Most likely, too, you will find the farmer gone to a Grange meeting; and by the time you have sat round the farmhouse door on your trunk till he gets back at sunset, you will be homesick, and maybe hungry.
Also--for there are two sides to the matter--your country brother and his wife will be troubled about it. So send your letter at least a week ahead.
The first we knew of the coming of Uncle Pascal and Aunt Nabbie, they drove into the yard with a livery team from the village, and an express wagon coming on behind with their trunks.
Besides Uncle and Aunt, there was a smiling, dark-haired youth with them, a grand-nephew of Uncle Mowbray, named Olin Randall, whom we had heard of often as a kind of third or fourth cousin, but had never seen.
He had never beheld Maine before, and was regarding everything with curiosity and a little grin of condescension.
That grin of his nearly upset us, particularly Ellen and "Doad," who for a hundred reasons wished to make a very favorable impression on Uncle and Aunt Mowbray and all the family. I nearly forgot to mention that Uncle Mowbray was reputed very fussy and particular about his food.
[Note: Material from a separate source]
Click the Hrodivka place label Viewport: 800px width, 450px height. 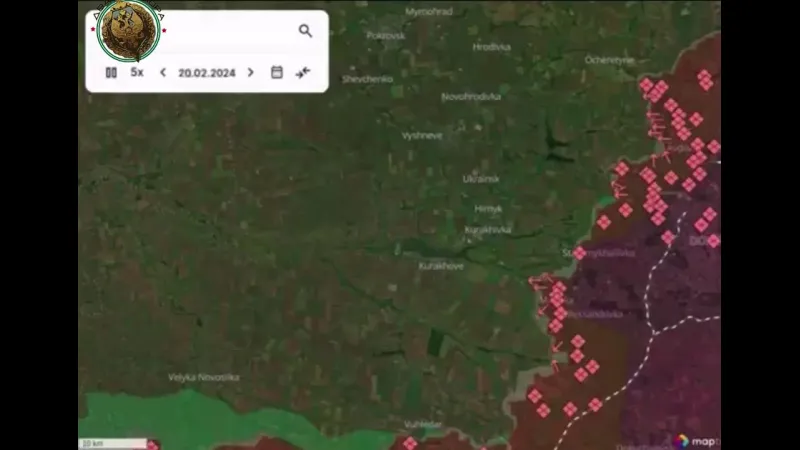click(x=491, y=47)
Our two-story farmhouse was comfortable and big, and we had plenty of everything; but of course it was not altogether like one of the finest houses in Philadelphia. For Uncle Mowbray was a wealthy man, one of those thrifty, prosperous Philadelphia merchants of the era ending with the Civil War. He never let a dollar escape him.
They came just at dusk. We boys were doing the ch.o.r.es. The girls were getting supper. Theodora had resolved to try her hand at a batch of "mug-bread" for the next day, and had set "Old Hannah" up for it.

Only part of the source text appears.